Liberté d'expression donc. Ça tombe bien, nous avons "l'inquiétante chance" de l'écouter chaque soir sur les plateaux de télévision (obiter dictum : on relèvera avec profit les voyelles nasales et l'oxymore qui traduisent ce sentiment, aurait dit un professeur de français, hihi). Car, il faut le souligner, Ahmet le Soutanier est un phénomène. Ses sermons sont fondamentalement traditionalistes mais l'art de les délivrer est exceptionnel : c'est dire, toutes les franges de la société turque, pourtant si clivée, se plient en deux en l'écoutant.


Mais voilà; cet homme n'est pas un saint. L'eût-il été, est-ce que..., bref, ne vexons personne. Le désir de sabrer, ce que sait ressentir le mieux un homme, n'est-ce pas. Pape ou imam. L'Histoire écrira quelque part qu'il fut une époque où on ramassait des curés et évêques dans le lit des enfants. La police descendait chez Monseigneur l'archevêque de Bruxelles. Le Pape s'excusait en personne et casquait, à l'occasion, des millions d'euros. Des cheikhs n'étaient évidemment pas en reste; on croisa par-ci par-là des "fatwas" sur le mariage des fillettes. Qaradawi aussi, éminent savant nous dit-on, avait été mêlée à une histoire de, allez, disons pétulance pour rester correct. "Troussage" aurait dit un mécréant, bouuuuhhhh...

Mais bon; les clercs catholiques, on comprend, ils ont faim : "l'idée épicurienne est rejetée, qu'il faut céder à la concupiscence comme le ventre doit céder à la faim : si la faim est admise, la concupiscence, elle, est suspecte et soigneusement contrôlée" (Philippe Ariès, "Saint Paul et la chair", dans Sexualités occidentales, p. 55). Et qu'arrivent-ils aux clercs musulmans ? Ils ont le mariage; mieux, la tétragamie. Et comme le sous-entend Ghazâli, un saint s'il en est, ça devrait suffire : "Un autre avantage du mariage est de se protéger du diable en apaisant le désir amoureux; et de se préserver des dangers de la concupiscence, de conserver la chasteté du regard et de garder le sexe de commettre une faute" (Des vertus du mariage, Alif éditions, p. 38). Mais voilà, lui-même finit par s'éprendre : "Mais par ma vie ! Le désir amoureux comporte une autre sagesse que d'inciter à la procréation : c'est de faire goûter, lors de sa satisfaction, une volupté que nul plaisir au monde ne saurait égaler" (p. 39). Aaah aaah... Quand l'imam succombe, l'ouaille s'ébroue...

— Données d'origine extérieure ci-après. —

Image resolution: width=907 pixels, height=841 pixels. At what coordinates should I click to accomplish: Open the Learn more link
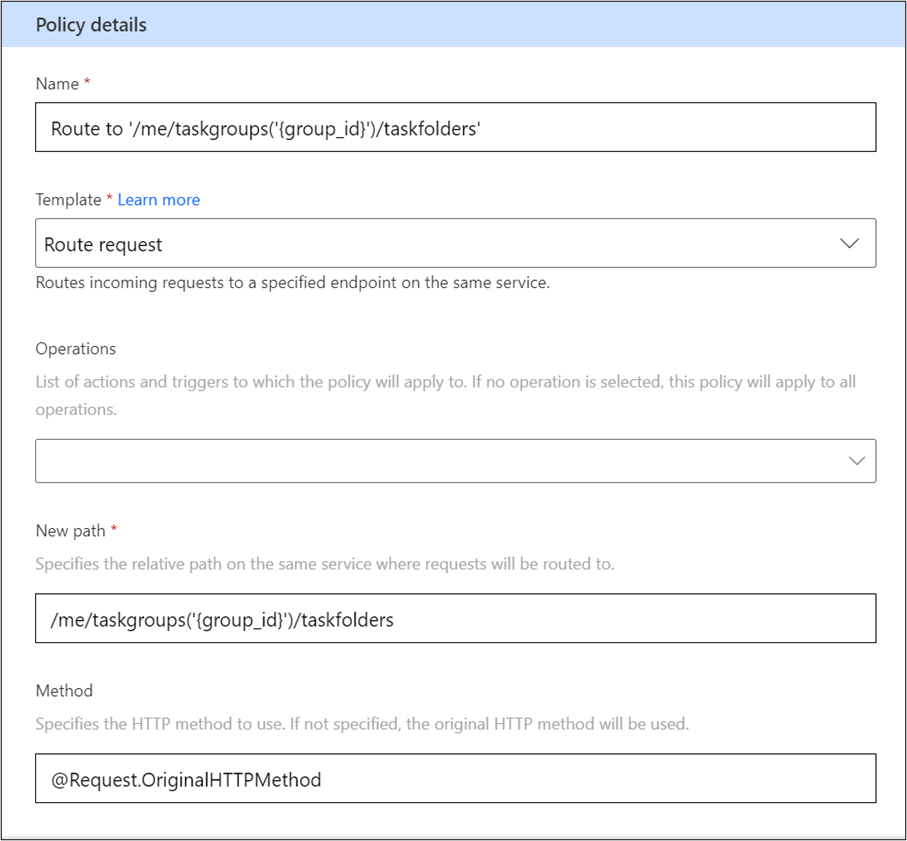point(158,200)
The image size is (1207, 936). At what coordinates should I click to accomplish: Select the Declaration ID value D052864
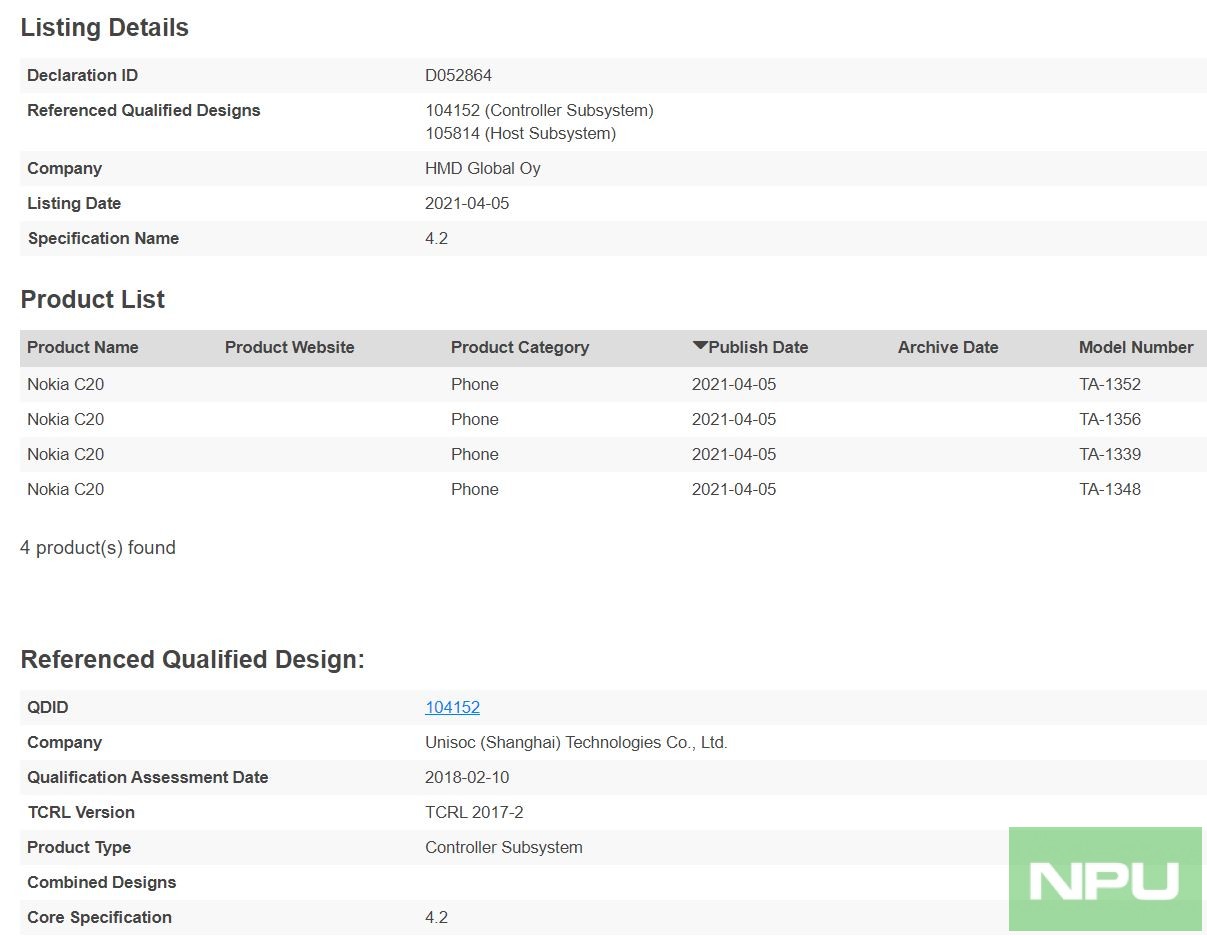[x=458, y=75]
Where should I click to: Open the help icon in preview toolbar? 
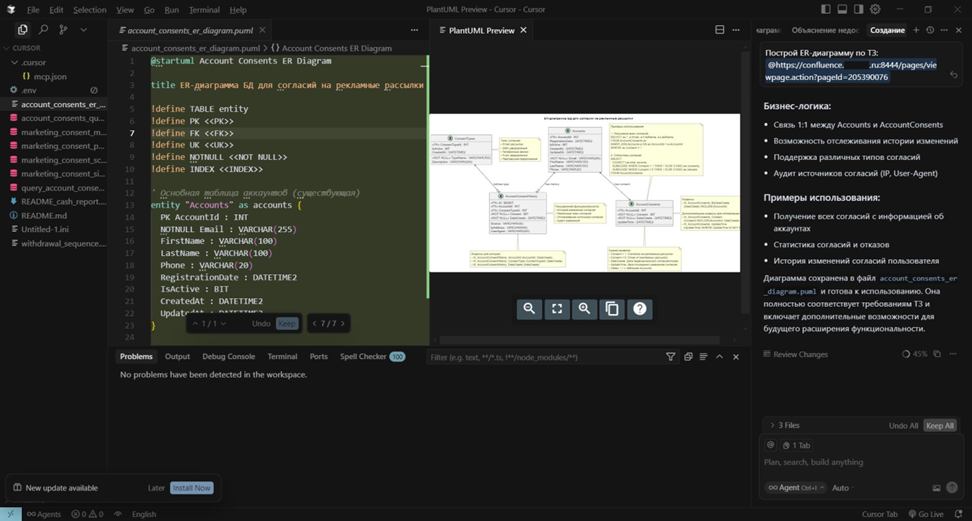point(640,309)
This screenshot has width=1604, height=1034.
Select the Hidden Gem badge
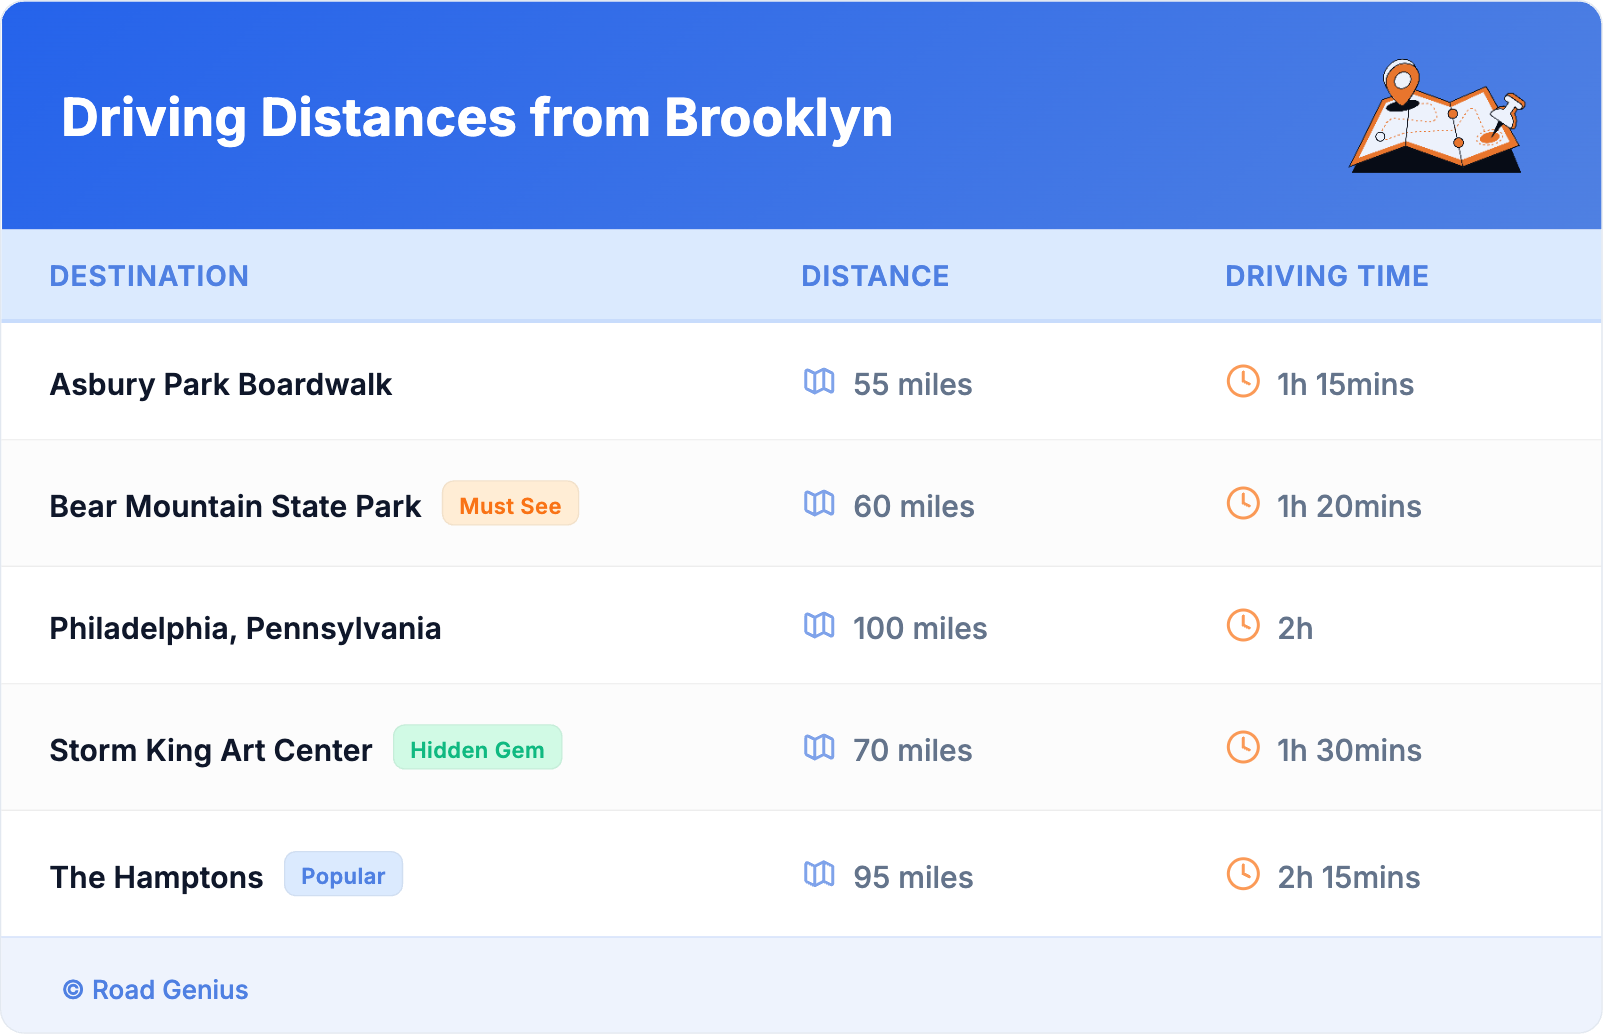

Les téléspectateurs turcs sont, heureusement, rodés en la matière et, elhamdulillah, très miséricordieux. Tiens, par exemple, le "prince des écrans", le professeur de théologie Yasar Nuri Öztürk. Un iconoclaste. Un "renouveleur". Celui dont la capacité de travail (un livre par an) époustoufle en même temps qu'irrite. Il sabre tant les soi-disant "scories" qu'on finit par se demander si tous les savants qui ont vécu et pondu avant sa bienheureuse naissance ne seraient pas des imposteurs... Eh bien, Monsieur le professeur avait poussé le modernisme jusqu'à tromper sa femme (ça passe encore) et, s'il vous plaît, se faire attraper par elle en plein "congrès". Depuis, il crève toujours l'écran avec le même entrain et sans aucune érubescence...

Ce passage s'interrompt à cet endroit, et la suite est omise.